You are viewing a plain text version of this content. The canonical link for it is here.
Posted to user@hbase.apache.org by Wei Tan <wt...@us.ibm.com> on 2014/03/10 22:26:24 UTC
Occasional GSSException that brings down region server
Hi,
We are running a HBase cluster in these settings and with kerberos
enabled.
HBase: 0.96.1.1
Zookeeper: 3.4.5
Hadoop: 1.1.1
We constantly put data into HBase and every several hours we get the error
below on a random region server; this error arises and the region server
kills itself.
ERROR:
2014-02-28 09:32:39,755 ERROR [hconnection-0x116987ad-shared--pool1378-t9]

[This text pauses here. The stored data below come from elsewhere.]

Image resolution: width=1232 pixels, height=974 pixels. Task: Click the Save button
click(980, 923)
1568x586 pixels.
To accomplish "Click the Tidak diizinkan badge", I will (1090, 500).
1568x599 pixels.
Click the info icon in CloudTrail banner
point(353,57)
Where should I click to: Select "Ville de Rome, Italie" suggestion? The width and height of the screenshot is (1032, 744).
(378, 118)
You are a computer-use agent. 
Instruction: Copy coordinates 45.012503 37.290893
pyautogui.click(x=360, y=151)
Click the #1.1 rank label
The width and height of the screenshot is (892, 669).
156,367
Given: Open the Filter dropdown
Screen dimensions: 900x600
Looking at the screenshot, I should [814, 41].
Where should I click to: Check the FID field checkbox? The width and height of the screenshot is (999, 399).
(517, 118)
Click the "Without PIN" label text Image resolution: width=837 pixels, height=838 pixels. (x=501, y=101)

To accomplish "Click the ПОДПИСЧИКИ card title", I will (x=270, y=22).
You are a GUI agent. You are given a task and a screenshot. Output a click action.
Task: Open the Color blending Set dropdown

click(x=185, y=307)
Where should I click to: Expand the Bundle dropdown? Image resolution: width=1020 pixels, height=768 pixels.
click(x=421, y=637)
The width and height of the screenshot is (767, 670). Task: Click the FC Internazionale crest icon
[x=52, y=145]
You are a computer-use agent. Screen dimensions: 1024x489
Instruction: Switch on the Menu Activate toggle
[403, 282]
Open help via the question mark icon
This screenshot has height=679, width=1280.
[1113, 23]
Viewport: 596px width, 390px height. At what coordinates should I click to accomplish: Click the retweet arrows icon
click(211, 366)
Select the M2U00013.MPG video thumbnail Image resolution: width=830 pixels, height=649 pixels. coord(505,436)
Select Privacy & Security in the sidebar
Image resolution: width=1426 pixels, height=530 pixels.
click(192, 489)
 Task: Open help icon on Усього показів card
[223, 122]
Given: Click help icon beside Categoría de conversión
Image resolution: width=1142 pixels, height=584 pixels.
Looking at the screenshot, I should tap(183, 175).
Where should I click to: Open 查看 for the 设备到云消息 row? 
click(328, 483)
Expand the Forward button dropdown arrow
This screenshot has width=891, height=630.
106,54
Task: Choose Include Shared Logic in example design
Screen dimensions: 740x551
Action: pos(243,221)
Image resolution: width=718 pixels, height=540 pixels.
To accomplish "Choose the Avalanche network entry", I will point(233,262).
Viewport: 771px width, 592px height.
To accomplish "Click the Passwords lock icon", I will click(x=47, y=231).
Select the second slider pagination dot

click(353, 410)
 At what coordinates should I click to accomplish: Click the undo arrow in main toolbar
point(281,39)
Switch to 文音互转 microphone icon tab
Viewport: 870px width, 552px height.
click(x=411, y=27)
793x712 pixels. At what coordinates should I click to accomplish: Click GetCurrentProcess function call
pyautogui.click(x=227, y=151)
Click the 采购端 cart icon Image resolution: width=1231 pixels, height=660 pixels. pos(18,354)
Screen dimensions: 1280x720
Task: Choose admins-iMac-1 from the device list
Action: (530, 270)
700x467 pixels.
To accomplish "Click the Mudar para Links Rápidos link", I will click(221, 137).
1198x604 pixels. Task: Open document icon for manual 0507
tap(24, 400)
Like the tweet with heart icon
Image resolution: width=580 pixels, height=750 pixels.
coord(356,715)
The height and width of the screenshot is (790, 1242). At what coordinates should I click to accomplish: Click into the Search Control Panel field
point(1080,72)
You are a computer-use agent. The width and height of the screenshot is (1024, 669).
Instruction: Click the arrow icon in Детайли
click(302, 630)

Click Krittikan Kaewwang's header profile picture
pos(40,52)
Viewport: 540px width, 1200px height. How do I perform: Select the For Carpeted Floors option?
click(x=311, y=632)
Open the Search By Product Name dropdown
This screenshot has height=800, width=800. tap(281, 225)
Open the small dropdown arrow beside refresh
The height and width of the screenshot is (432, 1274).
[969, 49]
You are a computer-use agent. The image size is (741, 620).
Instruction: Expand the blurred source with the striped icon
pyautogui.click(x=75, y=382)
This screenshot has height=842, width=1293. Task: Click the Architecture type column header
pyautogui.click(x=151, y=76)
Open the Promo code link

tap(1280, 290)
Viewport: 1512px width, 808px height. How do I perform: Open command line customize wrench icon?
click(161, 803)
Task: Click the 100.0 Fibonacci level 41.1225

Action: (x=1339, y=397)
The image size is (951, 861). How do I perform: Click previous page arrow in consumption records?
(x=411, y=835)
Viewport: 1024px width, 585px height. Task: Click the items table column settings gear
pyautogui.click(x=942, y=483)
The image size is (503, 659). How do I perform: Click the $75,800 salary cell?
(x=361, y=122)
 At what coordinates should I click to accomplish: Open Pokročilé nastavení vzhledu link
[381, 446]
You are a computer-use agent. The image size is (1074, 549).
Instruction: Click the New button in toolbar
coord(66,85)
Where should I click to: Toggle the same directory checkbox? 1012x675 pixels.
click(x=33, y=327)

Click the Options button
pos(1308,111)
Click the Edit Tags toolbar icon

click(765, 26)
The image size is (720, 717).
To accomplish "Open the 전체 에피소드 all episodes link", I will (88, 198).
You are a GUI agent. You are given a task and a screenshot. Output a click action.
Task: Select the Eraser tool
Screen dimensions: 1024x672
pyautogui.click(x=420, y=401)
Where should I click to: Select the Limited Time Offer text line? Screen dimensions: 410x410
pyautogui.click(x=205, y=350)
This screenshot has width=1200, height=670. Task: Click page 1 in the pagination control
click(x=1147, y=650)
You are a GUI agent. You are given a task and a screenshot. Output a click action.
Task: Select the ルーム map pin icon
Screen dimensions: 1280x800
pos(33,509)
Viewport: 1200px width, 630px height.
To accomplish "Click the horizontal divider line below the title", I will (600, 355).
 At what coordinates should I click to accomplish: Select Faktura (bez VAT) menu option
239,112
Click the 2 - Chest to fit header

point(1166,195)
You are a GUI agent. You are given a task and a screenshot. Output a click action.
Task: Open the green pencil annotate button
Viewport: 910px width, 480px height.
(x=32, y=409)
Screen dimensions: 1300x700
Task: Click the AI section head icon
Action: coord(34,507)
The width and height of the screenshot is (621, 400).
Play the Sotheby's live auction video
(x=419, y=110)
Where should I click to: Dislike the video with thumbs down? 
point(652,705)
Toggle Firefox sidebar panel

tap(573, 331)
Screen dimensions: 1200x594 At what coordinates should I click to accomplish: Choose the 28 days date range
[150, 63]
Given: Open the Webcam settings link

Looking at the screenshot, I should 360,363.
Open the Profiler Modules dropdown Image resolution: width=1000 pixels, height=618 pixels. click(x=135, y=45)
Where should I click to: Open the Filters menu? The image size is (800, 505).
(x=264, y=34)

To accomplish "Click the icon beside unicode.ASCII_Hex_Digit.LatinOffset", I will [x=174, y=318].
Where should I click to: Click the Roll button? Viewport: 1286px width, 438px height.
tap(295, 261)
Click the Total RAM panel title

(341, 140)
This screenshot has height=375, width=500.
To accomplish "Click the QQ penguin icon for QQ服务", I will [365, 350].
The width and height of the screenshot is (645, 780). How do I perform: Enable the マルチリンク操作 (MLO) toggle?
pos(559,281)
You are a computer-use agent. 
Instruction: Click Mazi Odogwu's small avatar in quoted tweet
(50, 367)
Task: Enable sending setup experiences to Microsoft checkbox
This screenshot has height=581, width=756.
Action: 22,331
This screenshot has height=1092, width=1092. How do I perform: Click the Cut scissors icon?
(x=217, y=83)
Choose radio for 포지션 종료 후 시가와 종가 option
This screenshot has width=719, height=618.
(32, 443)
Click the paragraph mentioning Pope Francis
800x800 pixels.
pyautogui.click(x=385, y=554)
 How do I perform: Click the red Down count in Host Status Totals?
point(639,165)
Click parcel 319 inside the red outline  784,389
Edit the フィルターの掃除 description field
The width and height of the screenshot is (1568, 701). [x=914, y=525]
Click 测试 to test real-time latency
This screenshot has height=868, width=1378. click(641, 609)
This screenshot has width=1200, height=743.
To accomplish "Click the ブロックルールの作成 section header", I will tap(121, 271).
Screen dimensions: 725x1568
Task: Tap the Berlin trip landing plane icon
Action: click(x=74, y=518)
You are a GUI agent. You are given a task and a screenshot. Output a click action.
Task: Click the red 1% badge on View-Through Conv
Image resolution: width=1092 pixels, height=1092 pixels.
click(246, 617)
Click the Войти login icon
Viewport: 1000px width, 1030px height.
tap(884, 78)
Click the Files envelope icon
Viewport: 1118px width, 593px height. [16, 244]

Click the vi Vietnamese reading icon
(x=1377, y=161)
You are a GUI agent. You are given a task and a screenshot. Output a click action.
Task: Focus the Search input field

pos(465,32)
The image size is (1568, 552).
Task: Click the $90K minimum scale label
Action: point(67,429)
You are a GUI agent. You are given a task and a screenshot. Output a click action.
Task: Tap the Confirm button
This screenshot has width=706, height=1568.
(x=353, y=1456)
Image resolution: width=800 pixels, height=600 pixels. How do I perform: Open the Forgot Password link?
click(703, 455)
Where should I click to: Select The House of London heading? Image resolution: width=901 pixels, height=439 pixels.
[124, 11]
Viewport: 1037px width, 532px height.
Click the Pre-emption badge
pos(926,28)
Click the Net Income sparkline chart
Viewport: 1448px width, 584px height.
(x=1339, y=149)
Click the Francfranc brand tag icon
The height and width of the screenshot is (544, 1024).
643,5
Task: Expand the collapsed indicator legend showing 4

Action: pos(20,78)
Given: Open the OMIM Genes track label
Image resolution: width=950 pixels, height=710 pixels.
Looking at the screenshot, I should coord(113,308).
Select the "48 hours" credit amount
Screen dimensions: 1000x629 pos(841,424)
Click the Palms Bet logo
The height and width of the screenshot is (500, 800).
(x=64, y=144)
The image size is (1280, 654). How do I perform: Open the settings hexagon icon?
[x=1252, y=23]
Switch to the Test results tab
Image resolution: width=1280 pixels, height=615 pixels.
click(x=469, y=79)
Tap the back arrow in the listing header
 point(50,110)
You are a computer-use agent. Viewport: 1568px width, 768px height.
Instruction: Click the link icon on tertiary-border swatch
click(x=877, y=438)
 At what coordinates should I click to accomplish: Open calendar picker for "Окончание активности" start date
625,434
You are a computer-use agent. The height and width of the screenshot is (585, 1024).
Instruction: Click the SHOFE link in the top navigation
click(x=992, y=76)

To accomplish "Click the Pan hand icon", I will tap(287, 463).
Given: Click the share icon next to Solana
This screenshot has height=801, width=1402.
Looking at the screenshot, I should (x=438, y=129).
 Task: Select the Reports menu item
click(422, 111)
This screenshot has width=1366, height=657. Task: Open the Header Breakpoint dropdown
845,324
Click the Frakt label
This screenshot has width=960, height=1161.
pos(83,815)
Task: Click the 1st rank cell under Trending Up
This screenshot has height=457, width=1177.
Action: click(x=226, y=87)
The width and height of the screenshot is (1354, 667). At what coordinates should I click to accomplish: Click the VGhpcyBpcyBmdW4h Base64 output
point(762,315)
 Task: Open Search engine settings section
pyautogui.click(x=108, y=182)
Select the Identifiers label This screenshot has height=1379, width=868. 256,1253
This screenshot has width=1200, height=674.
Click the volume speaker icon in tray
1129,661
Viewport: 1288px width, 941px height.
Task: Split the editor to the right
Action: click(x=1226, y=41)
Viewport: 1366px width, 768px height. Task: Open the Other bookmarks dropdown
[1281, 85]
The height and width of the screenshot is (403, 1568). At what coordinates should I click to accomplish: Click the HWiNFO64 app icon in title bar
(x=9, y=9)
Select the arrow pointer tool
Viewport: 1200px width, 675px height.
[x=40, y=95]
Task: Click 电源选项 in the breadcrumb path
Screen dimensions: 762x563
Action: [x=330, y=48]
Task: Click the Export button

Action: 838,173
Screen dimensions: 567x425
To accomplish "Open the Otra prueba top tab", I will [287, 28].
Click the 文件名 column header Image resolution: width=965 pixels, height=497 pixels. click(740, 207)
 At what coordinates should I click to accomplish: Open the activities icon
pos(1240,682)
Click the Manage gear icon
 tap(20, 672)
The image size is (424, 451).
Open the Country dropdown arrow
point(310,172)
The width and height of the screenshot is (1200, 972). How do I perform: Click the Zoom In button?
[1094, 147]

security.UserGroupInformation: PriviledgedActionException
as:XXXXXXXX@DOMAIN cause:javax.security.sasl.SaslException: GSS initiate
failed [Caused by GSSException: No valid credentials provided (Mechanism
level: The ticket isn't for us (35) - BAD TGS SERVER NAME)]
We also tried with multiple version of kdc - all the way up to latest
1.12.1 - still see this error. What is weird is that most put gets
processed successfully until this error occurs and kills the RS.
Thanks,
Wei
---------------------------------
Wei Tan, PhD
Research Staff Member
IBM T. J. Watson Research Center
http://researcher.ibm.com/person/us-wtan
Re: Occasional GSSException that brings down region server
Posted by Bharath Vissapragada <bh...@cloudera.com>.
Hey Wei,
Can you try adding "-Dsun.security.krb5.debug=true" to regionserver jvm
opts and see if it prints something before crash?
- Bharath
On Tue, Mar 11, 2014 at 6:35 PM, Wei Tan <wt...@us.ibm.com> wrote:
> Thanks Ted. Yes our team looked at the doc you pointed out and:
>
> The key here is "every several hours" - so we can rule out 1) valid
> kerberos ticket ~ klist shows a valid ticket
> , 2) [0] does not have our error message ~ link password / keytab / clocks
> / realm is not incorrect ~ all these errors on this page seem to be for
> "does not work at all" conditions... not a "fails every randomly long
> amount of time"
> 3) we don't have this "problematic combination of components" listed...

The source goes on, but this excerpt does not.